WHAT YOU SHOULD DO:
Given the entries below, would you transcribe exactly the lines starting at the one with "Image resolution: width=750" and ending at the one with "Given: Select the", both kept, pictures omitted, nothing extra?
>>>
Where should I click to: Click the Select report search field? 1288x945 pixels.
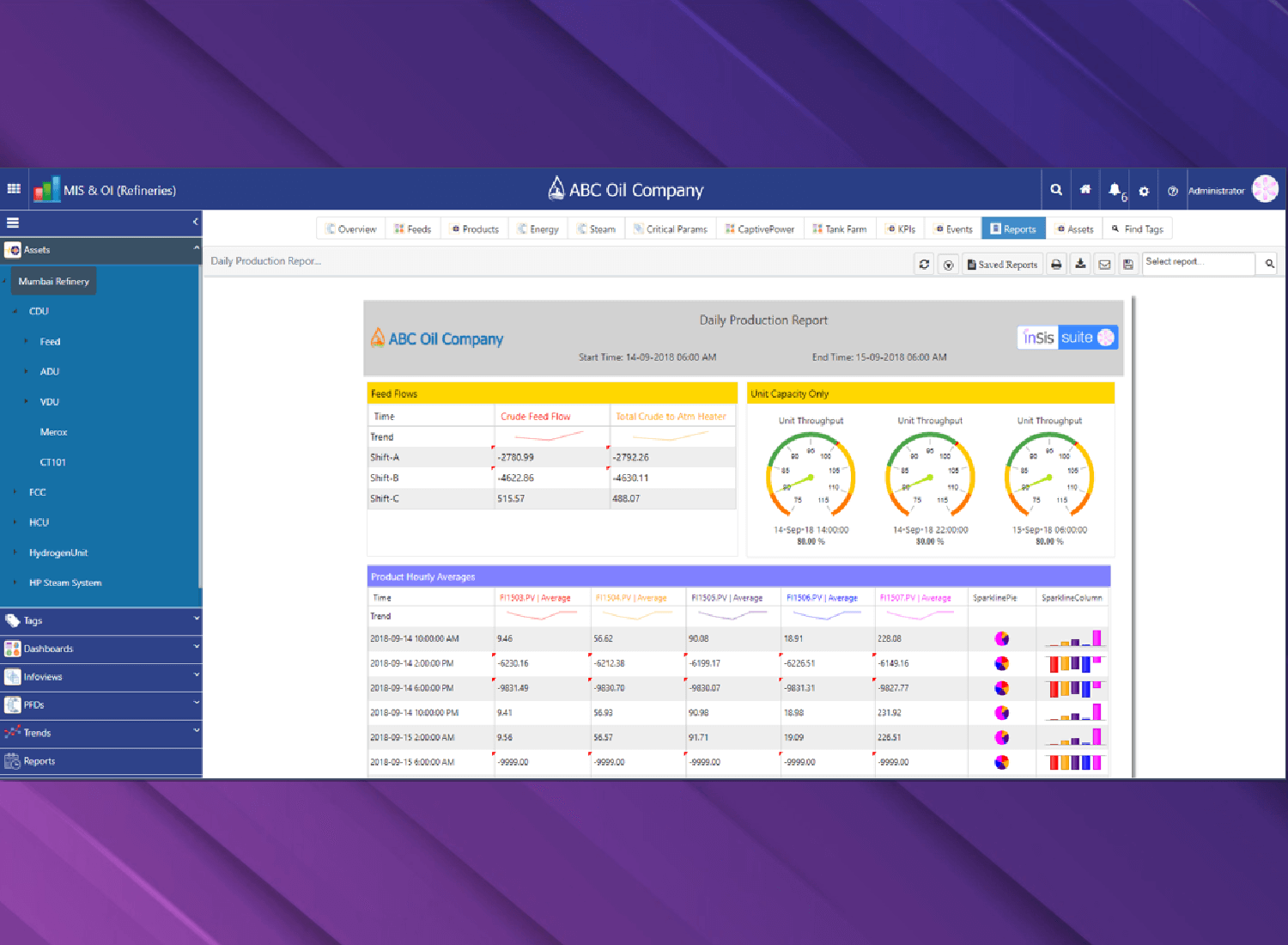(x=1198, y=263)
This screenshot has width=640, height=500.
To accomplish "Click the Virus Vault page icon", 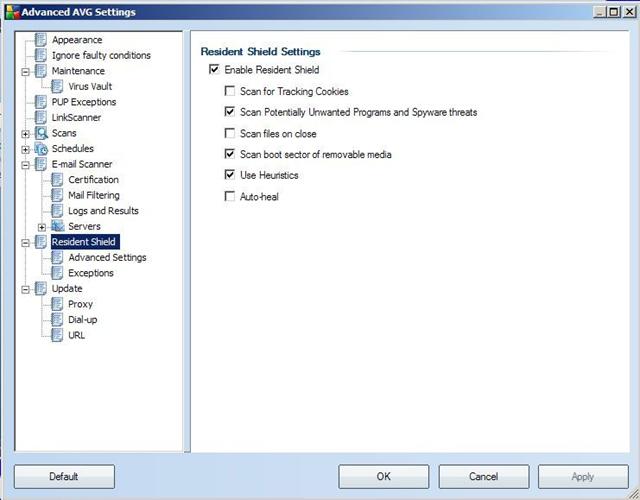I will pyautogui.click(x=58, y=87).
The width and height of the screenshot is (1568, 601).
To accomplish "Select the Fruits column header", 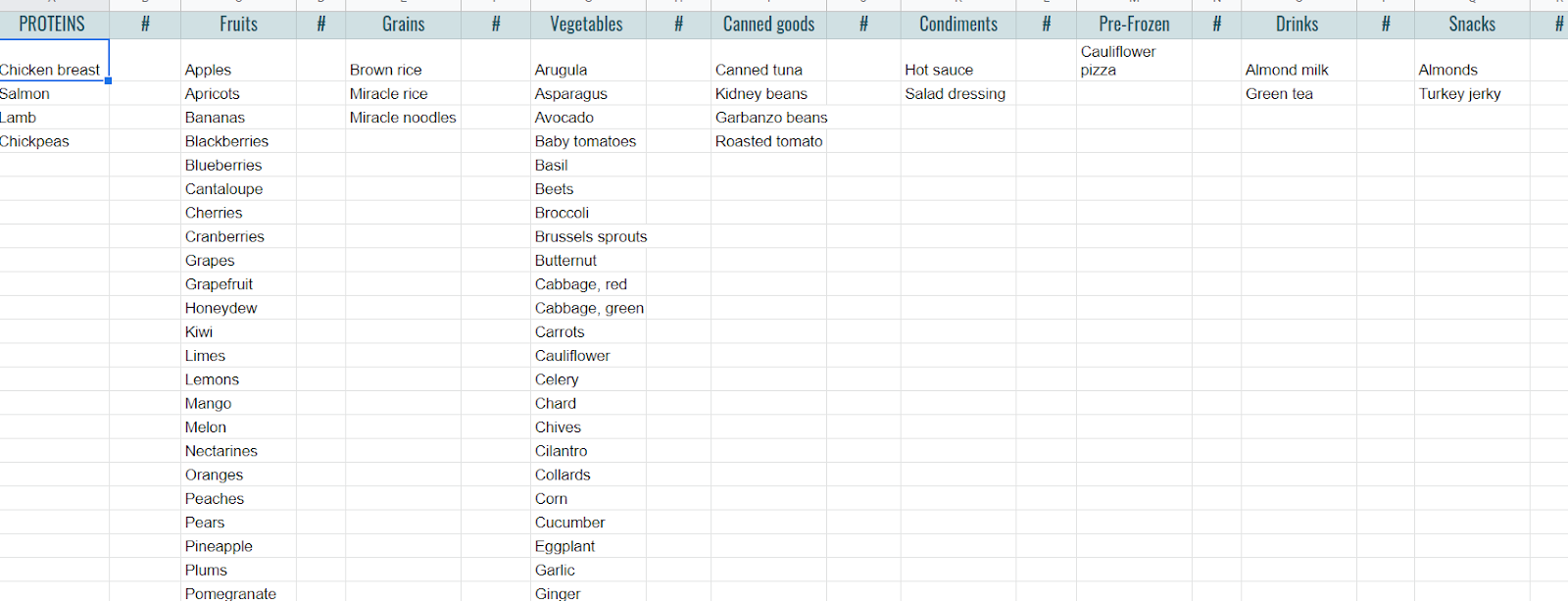I will [x=238, y=25].
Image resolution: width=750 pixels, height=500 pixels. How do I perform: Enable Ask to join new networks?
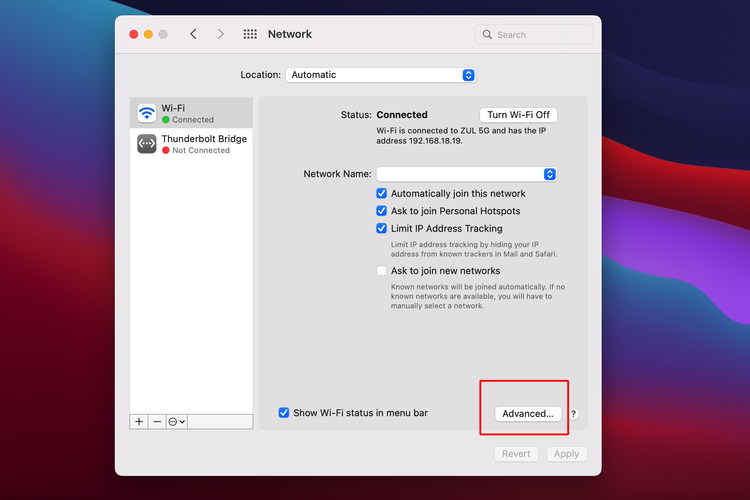382,271
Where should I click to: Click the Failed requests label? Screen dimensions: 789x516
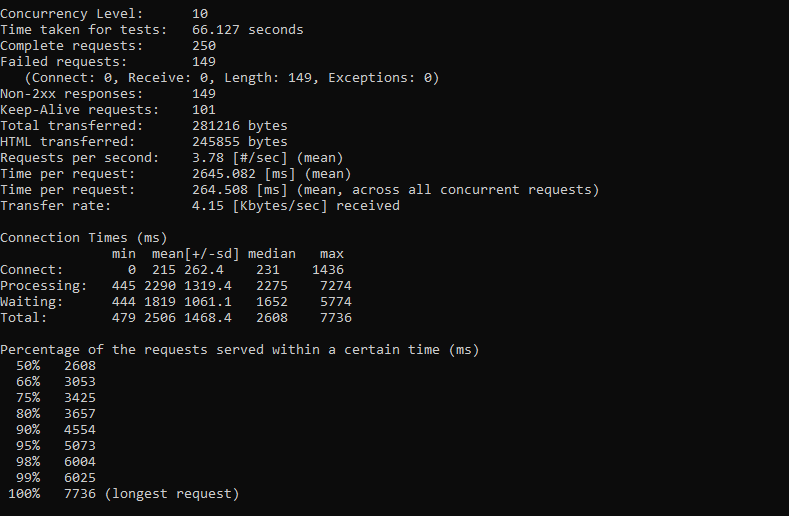click(x=63, y=62)
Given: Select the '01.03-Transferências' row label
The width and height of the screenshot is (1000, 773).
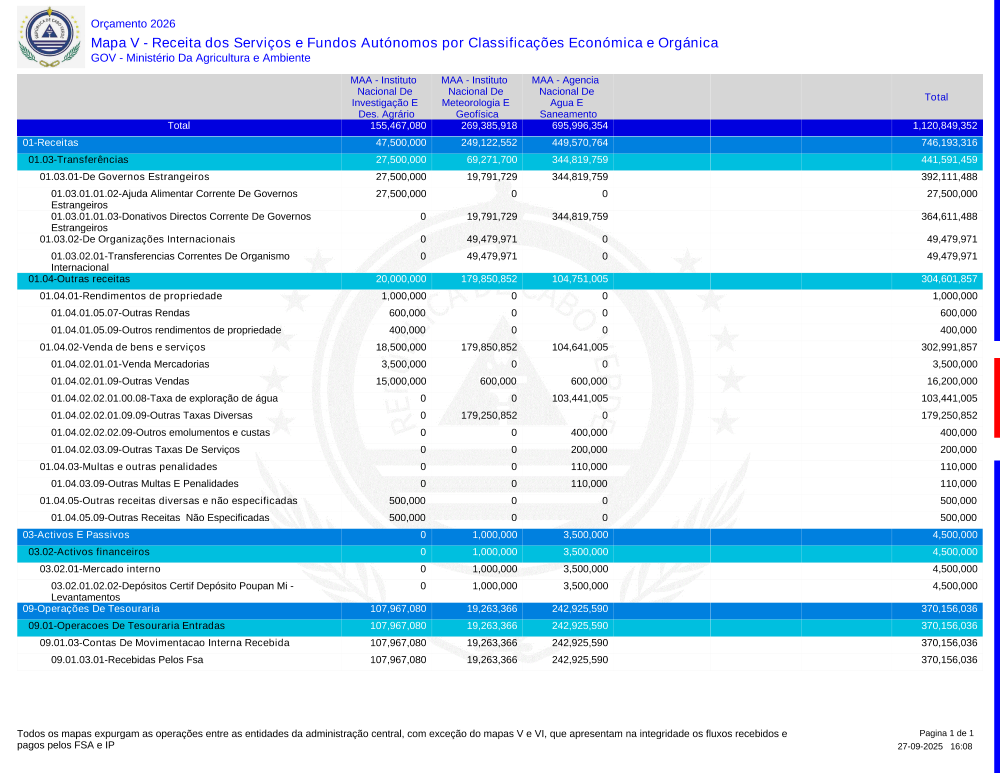Looking at the screenshot, I should point(78,160).
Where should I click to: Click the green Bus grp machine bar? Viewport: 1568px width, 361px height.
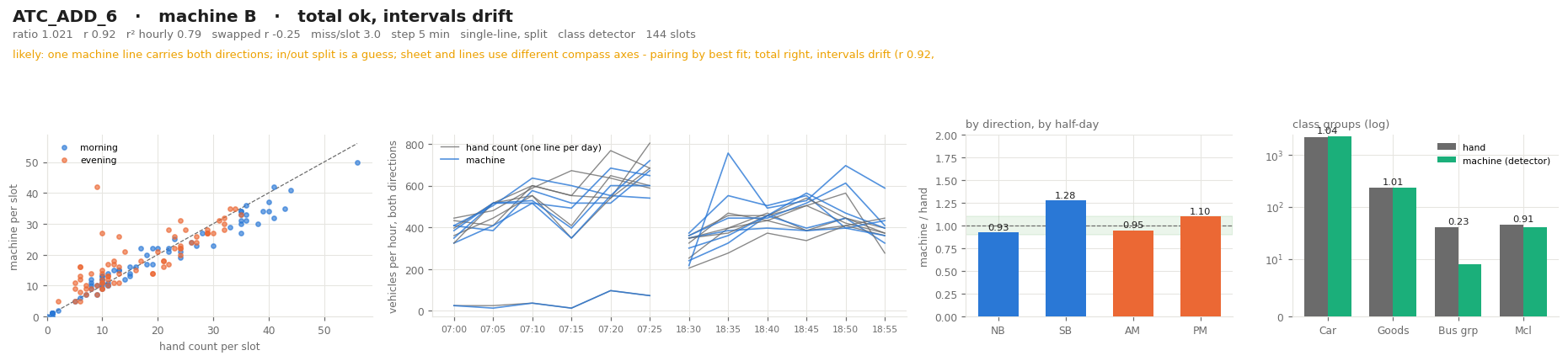click(x=1469, y=290)

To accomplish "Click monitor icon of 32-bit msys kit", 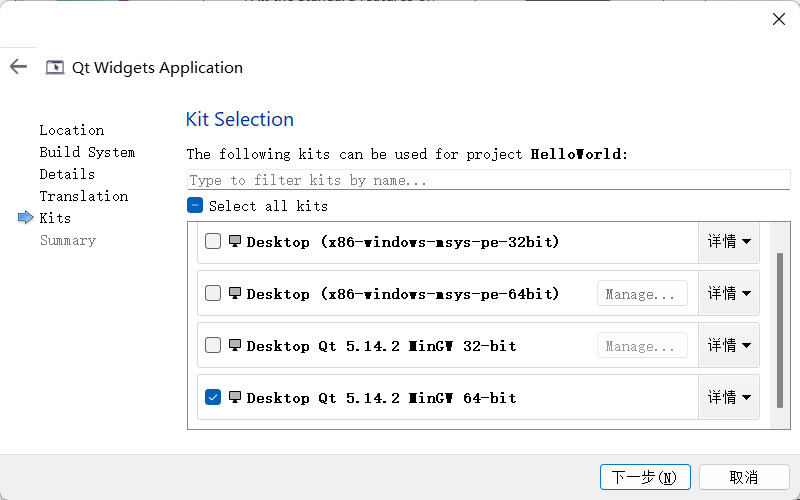I will coord(235,241).
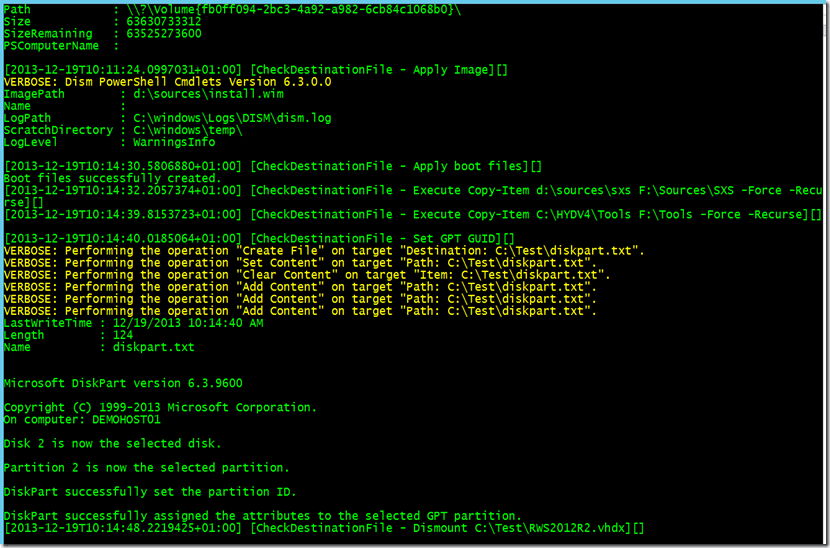
Task: Click the "Clear Content" verbose line
Action: click(x=307, y=275)
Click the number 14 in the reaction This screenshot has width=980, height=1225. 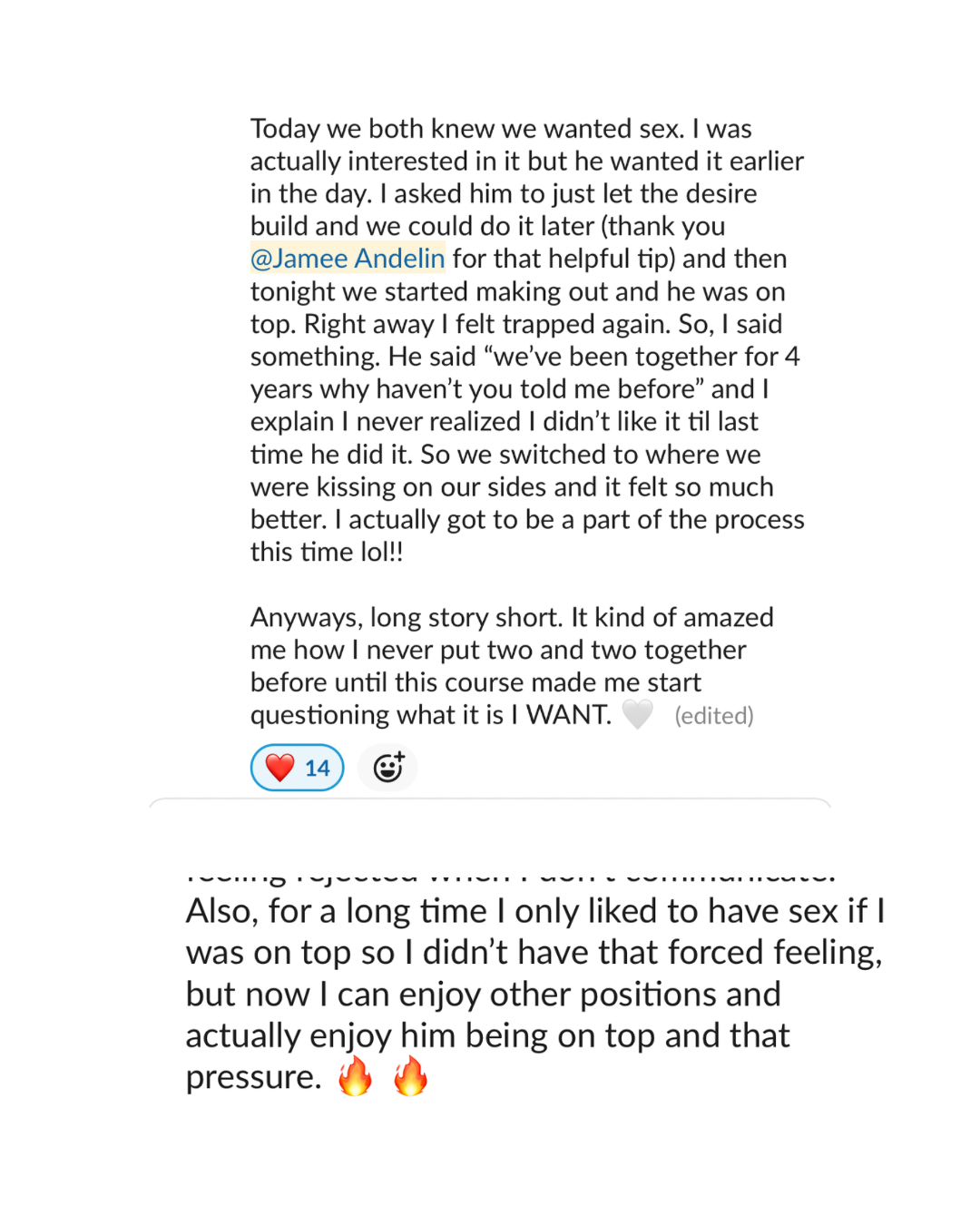[317, 769]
<<<
THE COMPLETED TASK:
Image resolution: width=750 pixels, height=500 pixels. How do I perform: Enable Ask to join new networks?
382,271
Where should I click to: Click the Failed requests label? Screen dimensions: 789x516
click(x=63, y=62)
Given: Select the '01.03-Transferências' row label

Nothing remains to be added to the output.